This was assessed using SD scale. It has good internal consistency Cronbach’s-alpha=0.81[24] and test-retest reliability r=0.71[25]. The instrument contains 6 domains, 26 items and each of the items was rated on a 5 point scale[25]. Sum of scores of the 6 domains yields a total sleep score[7, 26]. A T-score >70 that corresponds to a raw score of 52 or higher in the scoring sheet was rated as pathologic SD[7, 10, 26, 27]. Raw scores less than 52 (or T-score ≤70) were rated as insignificant SD.
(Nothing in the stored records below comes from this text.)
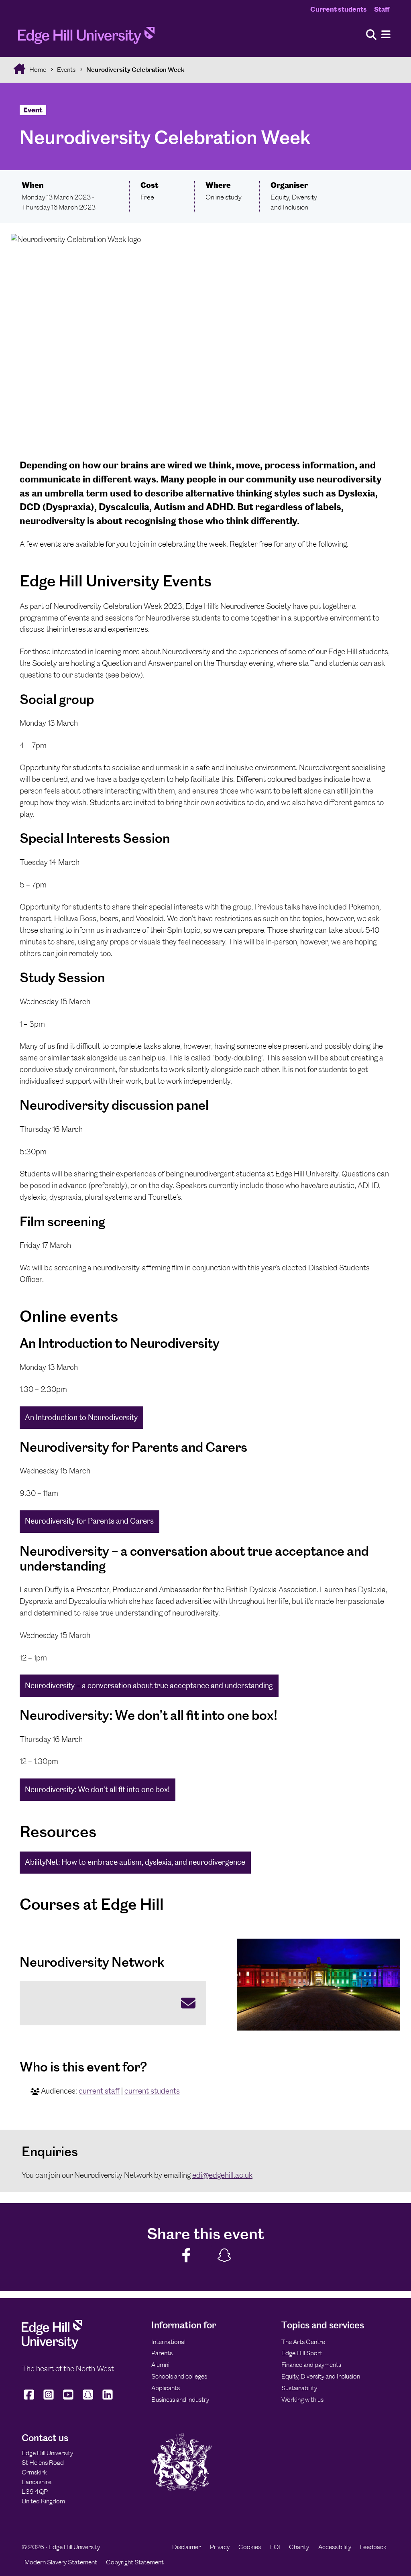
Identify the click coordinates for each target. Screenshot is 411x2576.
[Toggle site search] (371, 35)
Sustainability (299, 2388)
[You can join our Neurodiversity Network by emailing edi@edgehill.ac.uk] (113, 2003)
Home (37, 69)
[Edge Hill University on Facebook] (30, 2399)
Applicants (165, 2388)
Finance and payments (311, 2364)
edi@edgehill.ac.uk (222, 2175)
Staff (381, 9)
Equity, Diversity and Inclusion (320, 2376)
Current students (338, 9)
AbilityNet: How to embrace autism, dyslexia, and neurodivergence (135, 1862)
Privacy (220, 2547)
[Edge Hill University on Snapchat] (88, 2399)
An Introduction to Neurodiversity (81, 1417)
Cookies (249, 2547)
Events (66, 69)
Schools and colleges (179, 2376)
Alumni (160, 2364)
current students (152, 2091)
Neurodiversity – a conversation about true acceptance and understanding (149, 1685)
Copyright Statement (135, 2562)
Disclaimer (186, 2547)
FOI (275, 2547)
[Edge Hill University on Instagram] (49, 2399)
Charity (299, 2547)
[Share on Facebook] (186, 2255)
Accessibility (334, 2547)
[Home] (86, 38)
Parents (162, 2353)
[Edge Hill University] (52, 2346)
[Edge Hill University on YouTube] (68, 2399)
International (168, 2342)
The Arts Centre (303, 2342)
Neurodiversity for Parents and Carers (89, 1521)
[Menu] (386, 35)
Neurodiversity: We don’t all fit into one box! (97, 1789)
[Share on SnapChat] (224, 2255)
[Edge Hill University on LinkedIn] (108, 2399)
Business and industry (180, 2399)
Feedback (373, 2547)
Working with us (302, 2399)
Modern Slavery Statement (60, 2562)
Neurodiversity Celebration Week (135, 69)
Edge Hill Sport (301, 2353)
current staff (99, 2091)
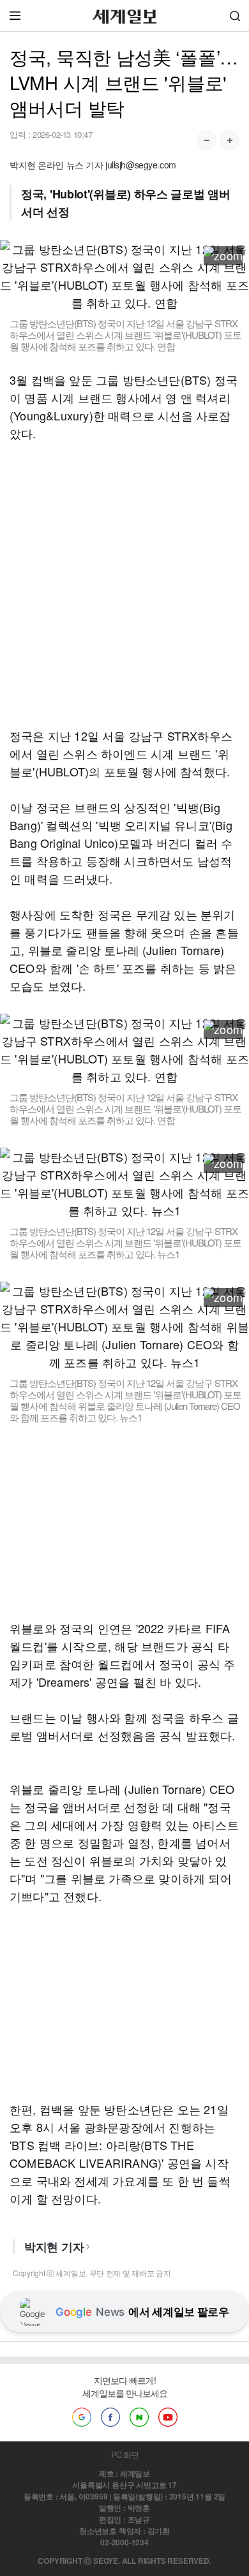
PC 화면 (125, 2454)
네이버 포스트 (139, 2417)
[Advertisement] (124, 584)
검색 (235, 15)
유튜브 (167, 2417)
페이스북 (110, 2417)
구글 (81, 2417)
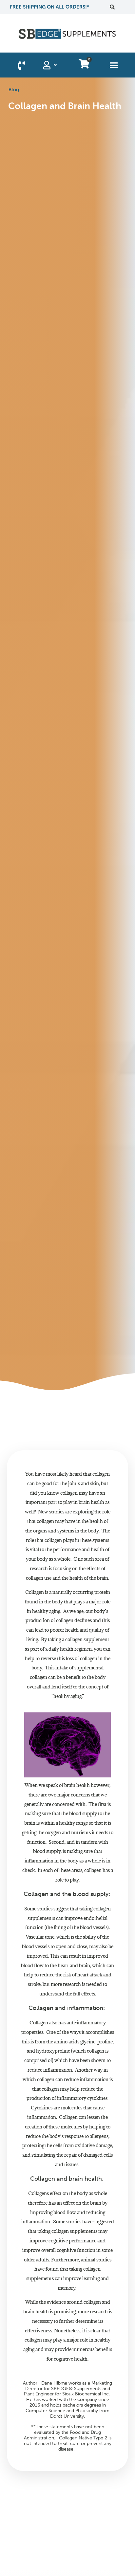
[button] (112, 7)
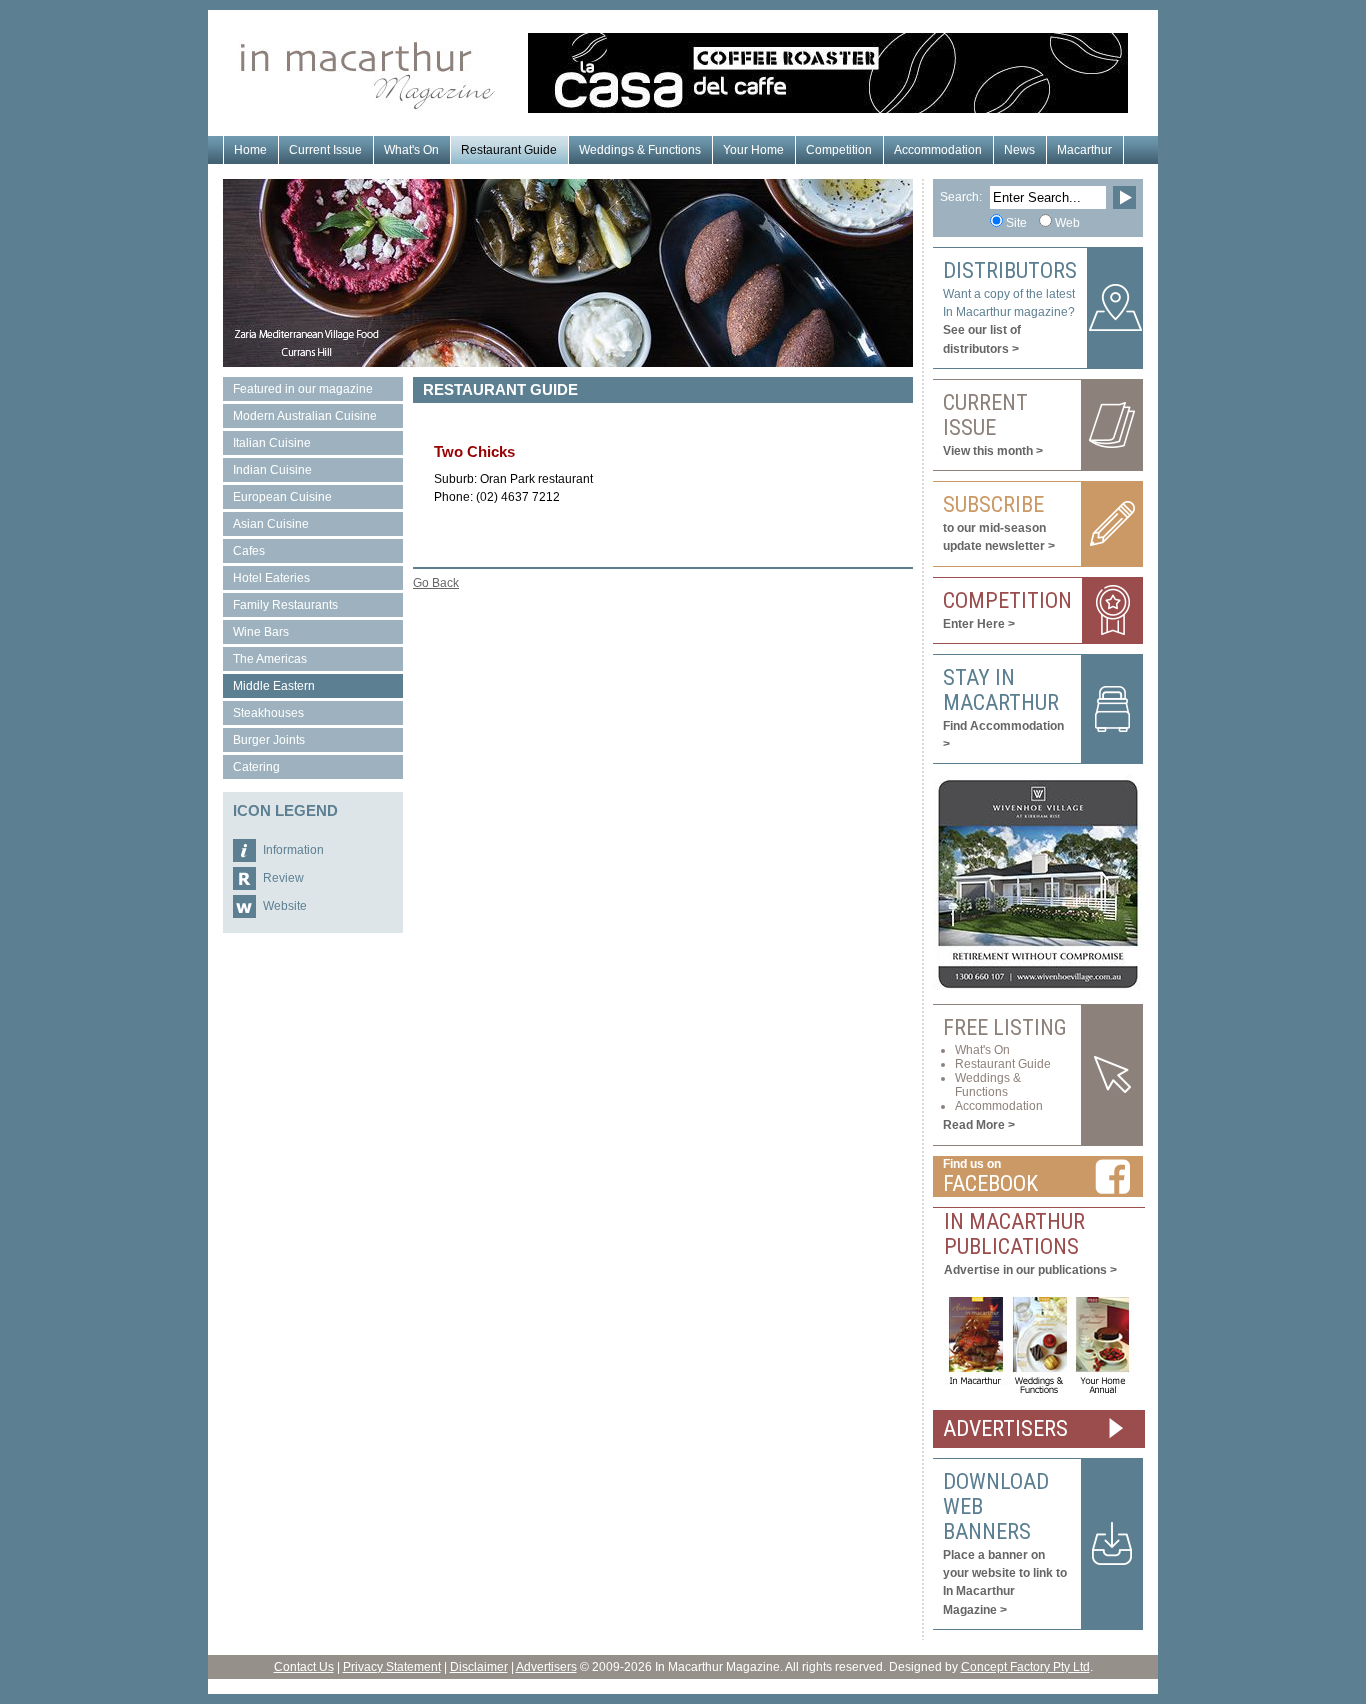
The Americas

Assessment of quality of life

Quality of life was assessed with the parent version of pediatric quality of life inventory (CP-module). The questionnaire has high internal consistency of α=0.91[28] and α=0.96[29]. It consists of 35-items and seven domains. However, the version of the questionnaire for toddlers (aged 2-4 years), consists of 22 items and 6 domains. It enquires about how much of a problem each item has been during the past 1 month. The questionnaire was scored on a 5-point ordinal scale from 0 = “never a problem” to 4 = “almost always a problem”. Items were reverse scored and linearly transformed to a 0-100 scale (0=100, 1=75, 2=50, 3=25, 4=0). The mean scores are computed as the sum of the items divided by the number of items answered so that higher scores indicated better quality of life.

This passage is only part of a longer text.